- [Text segment]
######
Managed to read several books in the time I would normally be falling asleep face down with my glasses on after too much gin, or staying up all night staring fruitlessly at dusty corners of the internet. The only problem is that the books are GOOD, which casts me into further career despair. My "book" is languishing. It needs stuff done. Even if I do the stuff, I am not sure it will work, which is a shame because there are at least 14 words in there I like. Maybe I could just make fridge magnets with those words on instead and sell them on Etsy? I would probably make more money that way.
Slightly - very slightly - improved Chopin playing. This one go plunk. This one is very dusty. This one segue alarmingly into Regina Spektor because it is easier.
Slightly reduced sense of fiscal foreboding. This is completely wrong headed, because I have basically NO money coming in at the moment. Even so, although I am not actually working, I have convinced myself that the mere fact of having opened all the ominous envelopes and tidied them away neatly in hanging folders will be my salvation.
######
- [Data]
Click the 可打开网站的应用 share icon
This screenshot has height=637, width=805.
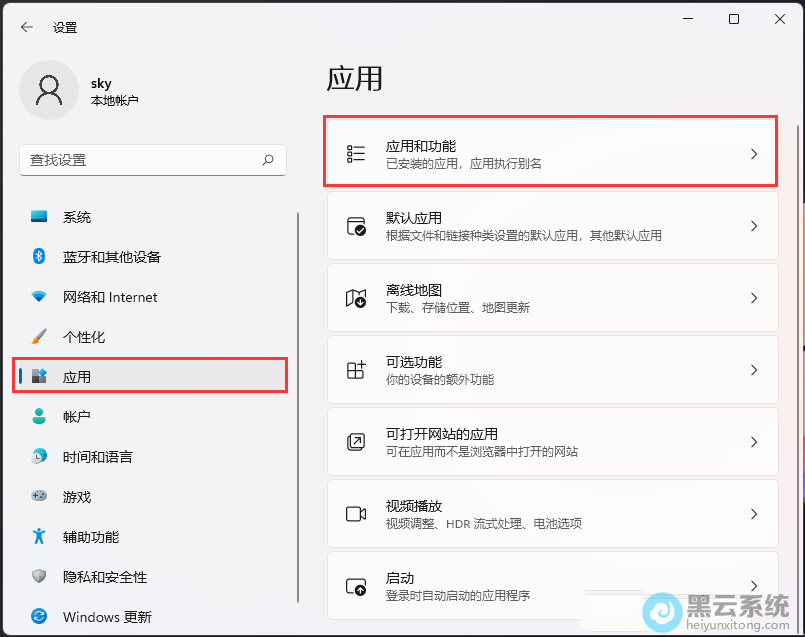356,441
######
- [Set task]
Continue the blog post listing small personal improvements in reading, Chopin playing, and money worries, picking up right after its last sentence.

- [Exercise output]
Have managed to lose about 3 ounces in weight. I still can't wear 97% of my clothes, but it is to be welcomed. I got a bit over-excited and decided to try on a thin era bra yesterday. Big mistake. BIG mistake. I can't really describe the full effect without straying into obscenity (suffice to say it reminded me of this post, which taught me another meaning of the word 'pasties'), but it was a whole universe of wrongness. I will attempt to continue losing 3 ounces a month and by the time I am ninety five, perhaps it will fit. Though of course, by then, the moths will have despaired of me ever buying any more cashmere and eaten it.
Disadvantages of a life of relative virtue
Becoming very boring indeed due to total lack of external stimuli. Head entirely empty of thoughts.
Faintly aggrieved sense that surely I ought to get a medal for all this starter level virtue.
Unhealthy attachment to stationery, and the correct arrangement thereof. The correct arrangement of everything, actually. What, you cannot discern the important - though I conceded subtle - distinction between 'mugs that are nice enough to go on the shelf' and 'mugs that are ugly and must be hidden in the cupboard'? Never darken my kitchen again.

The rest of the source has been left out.